Find the volume of a right circular cone with height h and base radius r.

Homework Equations

The Attempt at a Solution

I've chosen the case where y = x = r = h. Then, I solve the integral in the image above and I got the book's answer. But is it actually correct?

 

[LCKurtz]

Homework Statement

Find the volume of a right circular cone with height h and base radius r.

Homework Equations

The Attempt at a Solution

I've chosen the case where y = x = r = h. Then, I solve the integral in the image above and I got the book's answer. But is it actually correct?

No. y and x are not constant and not equal to h.

 

[kent davidge]

But I've considered several cylinders along y-axis from the origin to h and each of them has radius r = x. What is the problem here?

 

[LCKurtz]

You are given $r$ is the radius of the base of the cone. You can't use it as a variable radius. And you can't assume $y=x$ making it a 45 degree cone. That isn't given.

 

[kent davidge]

SO what can I do to find the volume?

 

[LCKurtz]

I would suggest the method of disks. Calculate the volume of a disc of thickness dy located at some y between 0 and h. You will need the equation of the straight line with the correct slope for the side to figure out the variable radius of the disc.

 

[Faiq]

Use this equation to work out the volume

 

[vela]

But I've considered several cylinders along y-axis from the origin to h and each of them has radius r = x. What is the problem here?
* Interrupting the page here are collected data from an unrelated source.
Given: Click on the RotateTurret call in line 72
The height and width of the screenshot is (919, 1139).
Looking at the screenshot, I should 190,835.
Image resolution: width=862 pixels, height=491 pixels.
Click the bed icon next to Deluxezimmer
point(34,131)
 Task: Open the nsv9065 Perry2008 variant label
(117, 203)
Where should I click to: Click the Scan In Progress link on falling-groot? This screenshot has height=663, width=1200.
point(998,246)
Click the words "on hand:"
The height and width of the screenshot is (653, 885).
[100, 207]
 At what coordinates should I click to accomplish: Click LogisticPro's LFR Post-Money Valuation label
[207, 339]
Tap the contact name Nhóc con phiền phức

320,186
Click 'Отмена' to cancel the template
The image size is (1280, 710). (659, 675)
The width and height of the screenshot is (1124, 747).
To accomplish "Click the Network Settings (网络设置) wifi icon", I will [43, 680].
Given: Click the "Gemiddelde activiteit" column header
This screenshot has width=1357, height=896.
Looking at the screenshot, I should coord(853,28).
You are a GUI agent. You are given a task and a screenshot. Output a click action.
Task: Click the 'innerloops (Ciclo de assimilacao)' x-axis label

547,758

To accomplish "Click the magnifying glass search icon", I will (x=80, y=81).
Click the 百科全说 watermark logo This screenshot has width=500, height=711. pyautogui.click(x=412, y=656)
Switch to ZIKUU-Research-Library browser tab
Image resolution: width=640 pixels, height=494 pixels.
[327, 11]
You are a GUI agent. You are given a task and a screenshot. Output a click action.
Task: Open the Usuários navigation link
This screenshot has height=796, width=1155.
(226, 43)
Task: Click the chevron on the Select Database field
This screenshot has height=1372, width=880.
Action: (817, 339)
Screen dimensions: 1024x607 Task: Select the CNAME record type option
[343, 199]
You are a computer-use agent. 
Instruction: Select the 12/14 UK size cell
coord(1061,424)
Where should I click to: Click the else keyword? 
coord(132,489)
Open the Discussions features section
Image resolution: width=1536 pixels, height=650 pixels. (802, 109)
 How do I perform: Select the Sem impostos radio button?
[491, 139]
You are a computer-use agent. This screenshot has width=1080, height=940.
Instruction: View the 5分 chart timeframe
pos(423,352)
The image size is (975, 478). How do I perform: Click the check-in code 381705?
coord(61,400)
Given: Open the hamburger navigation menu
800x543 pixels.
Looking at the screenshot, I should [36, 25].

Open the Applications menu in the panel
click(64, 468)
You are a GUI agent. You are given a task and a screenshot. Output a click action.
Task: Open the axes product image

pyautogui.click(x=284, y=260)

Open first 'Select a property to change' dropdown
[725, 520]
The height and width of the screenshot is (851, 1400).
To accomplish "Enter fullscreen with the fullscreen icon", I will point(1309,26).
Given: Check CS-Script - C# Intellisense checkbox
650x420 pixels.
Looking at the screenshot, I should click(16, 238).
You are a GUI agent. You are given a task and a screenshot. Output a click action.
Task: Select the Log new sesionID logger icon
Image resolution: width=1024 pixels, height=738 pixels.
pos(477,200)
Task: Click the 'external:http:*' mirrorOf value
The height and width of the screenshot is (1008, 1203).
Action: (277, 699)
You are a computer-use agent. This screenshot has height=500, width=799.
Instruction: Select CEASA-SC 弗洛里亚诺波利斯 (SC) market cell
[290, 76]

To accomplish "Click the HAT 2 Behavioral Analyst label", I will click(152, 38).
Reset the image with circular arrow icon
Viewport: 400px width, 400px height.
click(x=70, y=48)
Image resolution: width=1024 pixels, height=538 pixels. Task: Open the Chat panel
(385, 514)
The problem is you're being incredibly sloppy with the notation, your reasoning is horribly off, or both.

$r$ and $h$ represent dimensions of the cone. So you could assume $r=h$ and get a result, but that result is only good for when $r=h$ (in which case, you don't really need two variables). You can't now claim the expression you derived is good for any right cone with arbitrary dimensions.

When you write something like "y=x=r=h", it doesn't really make sense. What do $y$ and $x$ represent here? If we take seriously that $y=r$ and $x=r$, they're constants because $r$ is a constant (the radius of the base), so how can you integrate over either variable?

 

[kent davidge]

I would suggest the method of disks. Calculate the volume of a disc of thickness dy located at some y between 0 and h. You will need the equation of the straight line with the correct slope for the side to figure out the variable radius of the disc.

Use this equation to work out the volume

Ok, I will do that

The problem is you're being incredibly sloppy with the notation, your reasoning is horribly off, or both.

You can't now claim the expression you derived is good for any right cone with arbitrary dimensions.

So a more "correct" way would be to integrate πy² over the interval [0, h], where y² = x² is the radius of each cylinder with width dy? The result would be πh³ / 3. But if I've chosen f(x) = y = x, then h would be equal to r (radius of the cone) in the end of the interval.

 

[LCKurtz]

Ok, I will do thatSo a more "correct" way would be to integrate πy² over the interval [0, h], where y² = x² is the radius of each cylinder with width dy? The result would be πh³ / 3. But if I've chosen f(x) = y = x, then h would be equal to r (radius of the cone) in the end of the interval.

As we have pointed out, $y\ne x$. The radius of the disc is the $x$ value at that $y$. You need the equation of the straight line representing the side to get $x$ in terms of $y$.